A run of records
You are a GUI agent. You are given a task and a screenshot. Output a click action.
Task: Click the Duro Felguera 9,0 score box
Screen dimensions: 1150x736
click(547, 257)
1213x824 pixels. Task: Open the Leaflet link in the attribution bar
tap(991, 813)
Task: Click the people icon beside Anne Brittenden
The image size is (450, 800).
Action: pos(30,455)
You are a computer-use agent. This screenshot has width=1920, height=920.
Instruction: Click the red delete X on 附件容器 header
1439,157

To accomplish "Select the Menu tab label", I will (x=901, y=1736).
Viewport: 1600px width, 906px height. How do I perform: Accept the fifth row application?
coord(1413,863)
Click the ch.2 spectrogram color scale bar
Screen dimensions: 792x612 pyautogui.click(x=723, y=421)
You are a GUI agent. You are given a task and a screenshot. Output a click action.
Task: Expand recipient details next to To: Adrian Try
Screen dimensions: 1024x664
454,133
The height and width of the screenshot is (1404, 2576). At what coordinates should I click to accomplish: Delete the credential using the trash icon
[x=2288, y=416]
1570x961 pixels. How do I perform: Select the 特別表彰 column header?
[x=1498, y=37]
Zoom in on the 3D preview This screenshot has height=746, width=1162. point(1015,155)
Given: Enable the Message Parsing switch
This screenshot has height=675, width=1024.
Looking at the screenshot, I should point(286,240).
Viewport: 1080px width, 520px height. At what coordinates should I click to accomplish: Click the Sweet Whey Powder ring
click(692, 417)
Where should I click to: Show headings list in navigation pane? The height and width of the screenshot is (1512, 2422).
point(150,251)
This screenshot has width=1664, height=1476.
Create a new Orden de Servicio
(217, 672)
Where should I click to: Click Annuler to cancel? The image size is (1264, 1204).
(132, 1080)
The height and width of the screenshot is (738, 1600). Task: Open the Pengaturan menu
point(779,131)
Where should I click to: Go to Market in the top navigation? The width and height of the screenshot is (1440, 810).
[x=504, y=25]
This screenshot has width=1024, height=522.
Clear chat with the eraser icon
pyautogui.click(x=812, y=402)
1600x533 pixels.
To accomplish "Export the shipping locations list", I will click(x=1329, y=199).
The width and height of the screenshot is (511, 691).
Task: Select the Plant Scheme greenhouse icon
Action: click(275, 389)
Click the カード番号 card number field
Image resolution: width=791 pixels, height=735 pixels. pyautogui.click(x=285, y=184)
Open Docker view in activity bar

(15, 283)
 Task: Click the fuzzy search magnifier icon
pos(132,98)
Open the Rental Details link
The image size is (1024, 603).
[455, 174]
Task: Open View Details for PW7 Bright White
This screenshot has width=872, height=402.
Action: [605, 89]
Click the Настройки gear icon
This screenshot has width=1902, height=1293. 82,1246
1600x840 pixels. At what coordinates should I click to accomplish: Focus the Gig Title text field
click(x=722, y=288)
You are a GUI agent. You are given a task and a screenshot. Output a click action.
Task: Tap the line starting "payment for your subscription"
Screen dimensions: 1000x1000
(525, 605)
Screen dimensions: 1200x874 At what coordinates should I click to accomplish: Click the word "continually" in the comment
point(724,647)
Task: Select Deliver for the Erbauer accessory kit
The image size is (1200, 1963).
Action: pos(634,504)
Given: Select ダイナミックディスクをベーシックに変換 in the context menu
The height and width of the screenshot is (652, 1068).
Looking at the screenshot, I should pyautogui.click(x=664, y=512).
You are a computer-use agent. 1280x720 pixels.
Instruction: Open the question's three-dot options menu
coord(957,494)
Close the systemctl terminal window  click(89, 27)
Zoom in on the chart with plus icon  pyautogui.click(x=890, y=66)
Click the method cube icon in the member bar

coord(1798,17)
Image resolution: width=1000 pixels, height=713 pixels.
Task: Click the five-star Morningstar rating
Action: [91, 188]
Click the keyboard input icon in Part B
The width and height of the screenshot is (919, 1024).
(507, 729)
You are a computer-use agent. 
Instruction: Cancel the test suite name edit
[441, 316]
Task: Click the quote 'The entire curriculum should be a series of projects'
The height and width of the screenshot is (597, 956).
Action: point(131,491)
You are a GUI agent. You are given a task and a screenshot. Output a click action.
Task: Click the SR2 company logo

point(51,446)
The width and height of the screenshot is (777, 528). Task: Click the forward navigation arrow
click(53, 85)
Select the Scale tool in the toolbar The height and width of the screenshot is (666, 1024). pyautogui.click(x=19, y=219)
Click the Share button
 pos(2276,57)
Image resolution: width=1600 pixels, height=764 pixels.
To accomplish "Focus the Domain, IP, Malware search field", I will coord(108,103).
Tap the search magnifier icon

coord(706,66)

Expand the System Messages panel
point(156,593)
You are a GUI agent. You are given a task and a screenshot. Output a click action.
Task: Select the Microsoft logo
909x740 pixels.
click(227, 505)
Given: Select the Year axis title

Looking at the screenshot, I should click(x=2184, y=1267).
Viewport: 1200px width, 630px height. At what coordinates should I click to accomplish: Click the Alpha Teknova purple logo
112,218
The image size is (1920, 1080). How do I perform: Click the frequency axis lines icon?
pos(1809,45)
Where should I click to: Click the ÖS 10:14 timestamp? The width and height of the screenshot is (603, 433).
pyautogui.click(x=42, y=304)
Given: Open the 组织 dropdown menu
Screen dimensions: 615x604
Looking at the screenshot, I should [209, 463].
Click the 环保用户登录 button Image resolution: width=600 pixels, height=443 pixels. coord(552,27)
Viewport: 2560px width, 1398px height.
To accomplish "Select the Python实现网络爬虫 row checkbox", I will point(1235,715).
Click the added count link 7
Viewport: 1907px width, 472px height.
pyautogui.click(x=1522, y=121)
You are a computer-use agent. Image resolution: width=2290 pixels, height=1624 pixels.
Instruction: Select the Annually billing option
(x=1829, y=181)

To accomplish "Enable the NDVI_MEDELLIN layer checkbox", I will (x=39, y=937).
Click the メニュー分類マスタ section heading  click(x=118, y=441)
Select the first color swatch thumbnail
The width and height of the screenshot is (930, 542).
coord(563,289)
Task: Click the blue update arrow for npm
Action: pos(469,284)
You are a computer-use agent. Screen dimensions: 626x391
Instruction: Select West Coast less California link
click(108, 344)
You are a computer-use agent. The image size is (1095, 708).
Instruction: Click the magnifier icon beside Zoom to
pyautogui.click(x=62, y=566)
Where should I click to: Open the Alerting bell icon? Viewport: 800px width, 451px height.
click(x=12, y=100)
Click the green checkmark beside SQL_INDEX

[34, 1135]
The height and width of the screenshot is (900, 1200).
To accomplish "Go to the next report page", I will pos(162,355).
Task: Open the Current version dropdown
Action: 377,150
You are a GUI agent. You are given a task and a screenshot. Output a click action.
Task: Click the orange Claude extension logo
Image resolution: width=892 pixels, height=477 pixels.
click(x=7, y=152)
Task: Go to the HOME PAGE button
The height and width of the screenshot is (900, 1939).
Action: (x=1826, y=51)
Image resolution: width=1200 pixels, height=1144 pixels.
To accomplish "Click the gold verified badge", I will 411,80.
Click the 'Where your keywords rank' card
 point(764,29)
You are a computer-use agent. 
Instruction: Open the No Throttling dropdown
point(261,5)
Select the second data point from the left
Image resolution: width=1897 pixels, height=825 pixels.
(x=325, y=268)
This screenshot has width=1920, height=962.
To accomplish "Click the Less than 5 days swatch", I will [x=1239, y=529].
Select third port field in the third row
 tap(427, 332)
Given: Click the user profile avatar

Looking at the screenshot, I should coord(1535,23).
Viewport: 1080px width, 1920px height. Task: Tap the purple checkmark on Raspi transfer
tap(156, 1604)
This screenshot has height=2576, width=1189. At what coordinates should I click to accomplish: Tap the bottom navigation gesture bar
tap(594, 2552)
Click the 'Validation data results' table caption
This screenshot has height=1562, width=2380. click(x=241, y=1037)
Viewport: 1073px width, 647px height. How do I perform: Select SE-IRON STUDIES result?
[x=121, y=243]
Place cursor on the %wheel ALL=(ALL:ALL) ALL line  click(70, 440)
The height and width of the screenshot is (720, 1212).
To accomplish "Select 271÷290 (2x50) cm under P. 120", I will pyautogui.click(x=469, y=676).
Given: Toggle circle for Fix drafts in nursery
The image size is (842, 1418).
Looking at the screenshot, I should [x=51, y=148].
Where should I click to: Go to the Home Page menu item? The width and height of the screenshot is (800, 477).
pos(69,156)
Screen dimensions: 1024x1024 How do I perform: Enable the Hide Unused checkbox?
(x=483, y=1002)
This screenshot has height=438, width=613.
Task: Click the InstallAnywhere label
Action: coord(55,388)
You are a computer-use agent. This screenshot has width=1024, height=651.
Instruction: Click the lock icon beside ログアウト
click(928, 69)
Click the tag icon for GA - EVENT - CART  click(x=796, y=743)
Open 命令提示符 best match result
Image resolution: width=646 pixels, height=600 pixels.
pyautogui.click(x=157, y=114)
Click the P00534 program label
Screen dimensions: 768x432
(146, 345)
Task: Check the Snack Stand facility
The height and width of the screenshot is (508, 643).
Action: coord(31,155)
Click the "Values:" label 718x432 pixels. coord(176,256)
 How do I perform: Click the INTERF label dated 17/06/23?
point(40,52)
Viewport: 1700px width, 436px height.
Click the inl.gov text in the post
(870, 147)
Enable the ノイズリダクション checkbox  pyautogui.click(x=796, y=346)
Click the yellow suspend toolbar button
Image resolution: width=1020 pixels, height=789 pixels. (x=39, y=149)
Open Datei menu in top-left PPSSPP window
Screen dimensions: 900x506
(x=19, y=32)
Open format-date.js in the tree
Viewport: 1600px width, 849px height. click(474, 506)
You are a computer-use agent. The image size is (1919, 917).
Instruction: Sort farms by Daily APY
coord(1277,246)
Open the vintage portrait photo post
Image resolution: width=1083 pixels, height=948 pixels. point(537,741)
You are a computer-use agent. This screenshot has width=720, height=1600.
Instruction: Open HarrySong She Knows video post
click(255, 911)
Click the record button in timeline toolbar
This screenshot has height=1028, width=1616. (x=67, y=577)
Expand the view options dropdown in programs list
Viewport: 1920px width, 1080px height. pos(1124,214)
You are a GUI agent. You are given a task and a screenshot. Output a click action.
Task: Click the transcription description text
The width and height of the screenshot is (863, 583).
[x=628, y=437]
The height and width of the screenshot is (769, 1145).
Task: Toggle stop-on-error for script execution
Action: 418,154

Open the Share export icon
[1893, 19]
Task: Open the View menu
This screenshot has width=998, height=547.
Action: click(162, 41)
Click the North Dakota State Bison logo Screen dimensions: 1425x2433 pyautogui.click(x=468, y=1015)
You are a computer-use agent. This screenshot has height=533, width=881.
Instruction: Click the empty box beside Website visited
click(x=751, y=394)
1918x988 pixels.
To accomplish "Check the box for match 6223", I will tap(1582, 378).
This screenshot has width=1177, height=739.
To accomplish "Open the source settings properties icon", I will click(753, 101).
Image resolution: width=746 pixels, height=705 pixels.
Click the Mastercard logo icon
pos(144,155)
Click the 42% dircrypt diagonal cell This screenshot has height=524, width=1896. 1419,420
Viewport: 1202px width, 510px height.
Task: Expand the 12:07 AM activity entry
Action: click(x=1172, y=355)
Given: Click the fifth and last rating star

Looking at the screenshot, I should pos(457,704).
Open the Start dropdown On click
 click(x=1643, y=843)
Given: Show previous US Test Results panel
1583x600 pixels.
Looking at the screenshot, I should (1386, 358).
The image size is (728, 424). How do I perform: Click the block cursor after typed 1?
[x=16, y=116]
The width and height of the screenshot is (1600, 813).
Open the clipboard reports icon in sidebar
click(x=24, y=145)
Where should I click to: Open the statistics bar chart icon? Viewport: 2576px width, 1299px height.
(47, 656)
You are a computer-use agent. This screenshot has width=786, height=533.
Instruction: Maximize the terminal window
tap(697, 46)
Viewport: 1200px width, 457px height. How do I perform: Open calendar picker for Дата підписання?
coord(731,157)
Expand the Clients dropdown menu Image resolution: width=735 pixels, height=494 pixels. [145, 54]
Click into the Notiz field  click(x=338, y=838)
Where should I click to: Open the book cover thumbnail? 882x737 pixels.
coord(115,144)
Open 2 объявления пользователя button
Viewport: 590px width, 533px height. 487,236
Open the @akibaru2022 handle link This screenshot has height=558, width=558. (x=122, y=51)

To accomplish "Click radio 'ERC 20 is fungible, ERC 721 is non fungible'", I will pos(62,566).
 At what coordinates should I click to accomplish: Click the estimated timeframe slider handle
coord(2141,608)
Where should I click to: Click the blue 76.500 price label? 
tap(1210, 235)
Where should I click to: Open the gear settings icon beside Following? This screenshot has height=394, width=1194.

WHAT IS BEING ASKED:
Can you reproduce the material starting at the line containing "has width=786, height=533." and ending at the line containing "coord(731,157)", substituting "browser" for "terminal" and leaving everything else untouched?

ANSWER FOR THE TASK:
You are a computer-use agent. This screenshot has width=786, height=533.
Instruction: Maximize the browser window
tap(697, 46)
Viewport: 1200px width, 457px height. How do I perform: Open calendar picker for Дата підписання?
coord(731,157)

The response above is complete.